Carol Ann Duffy – The World’s WifeApril 19th, 2011 by James Staynings
To some she’s a feminist hero, but to others, she’s the reincarnated version of a famous German dictator (minus the moustache). You could almost forget she was a poet if, like me, you didn’t study her at school.
When someone gave me a free copy of ‘The World’s Wife for World Book’ Night, (you’re most welcome – Ed) the first thing I wanted to do was buy a crotch protector. I had this weird idea that as soon as I opened the book, the author’s hand would stretch out of it, wielding a knife and aiming to take out my testicles. Surprisingly, that didn’t happen and even more surprisingly I’ve found a new favourite poet; although I struggled at first to leave my ideology and biases at the door. Despite these preconceived notions of Duffy as a woman likely to declare war against the penis however, I couldn’t deny the wonders and originality of her imagination. This just proves a poet’s skills, like any writer’s, can’t be judged on their politics…even if they do influence the subject matter.
The anthology’s thirty poems, each focus on the plight of wives and women, related or married to certain famous men throughout history, mythology and fiction. Each individual poem has its own quirks and charms, like ‘Mrs Darwin’ which delivers a short burst of humour and skill; to the more rhythm-driven longer pieces like ‘Little Red Cap’. However, others like the sonnet ‘Anne Hathaway’ and the darker poem ‘Salome’ failed to deliver the same sense of intrigue and poetic thought. In terms of rhythm, structure, and her choice of perspective imagery, she is both credible and creative in painting mental pictures that remind me of the works of Sylvia Plath.

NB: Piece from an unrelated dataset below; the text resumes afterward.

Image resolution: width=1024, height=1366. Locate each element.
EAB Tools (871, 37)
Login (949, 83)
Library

What she does differently (and what, perhaps, makes some of her poems different to any others), is the characterisation of her heroines and their male counterparts. They have their own distinct personalities, perhaps not dissimilar to the women in the poetry of Plath and Clark, but unlike the protagonists of those poems, Duffy’s women are more individuals than they are “everywoman”. They are strong, independent women, but at the same time flawed or scorched by the opposite sex and life.
I can’t say I was fully able to put my gender biases and political opinions aside. At times male readers might feel like they are being subtlety kicked in the gonads because they are constantly reminded of how imperfect men can be, through Duffy’s ability to humorously showcase the worst of mankind. I would like to remind Duffy and other feminists that there are good men out there and women can suffer from the same vices as men, but she does seem aware of this. In poems like ‘Little-Red Cap’, for example, which shows men as animalistic and a predatory, the woman is fully aware of it and enjoys his company. Poems like ‘Mrs Beast’, however, seem to tell women the best way to control their men is to physically and emotionally abuse them; although that might just be an ironic use of her source.
Overall, whether intentionally or not, gender politics will be present to both male and female readers. Whatever Duffy believes about men and women, readers shouldn’t let it affect how they feel about her undeniable skill as a poet.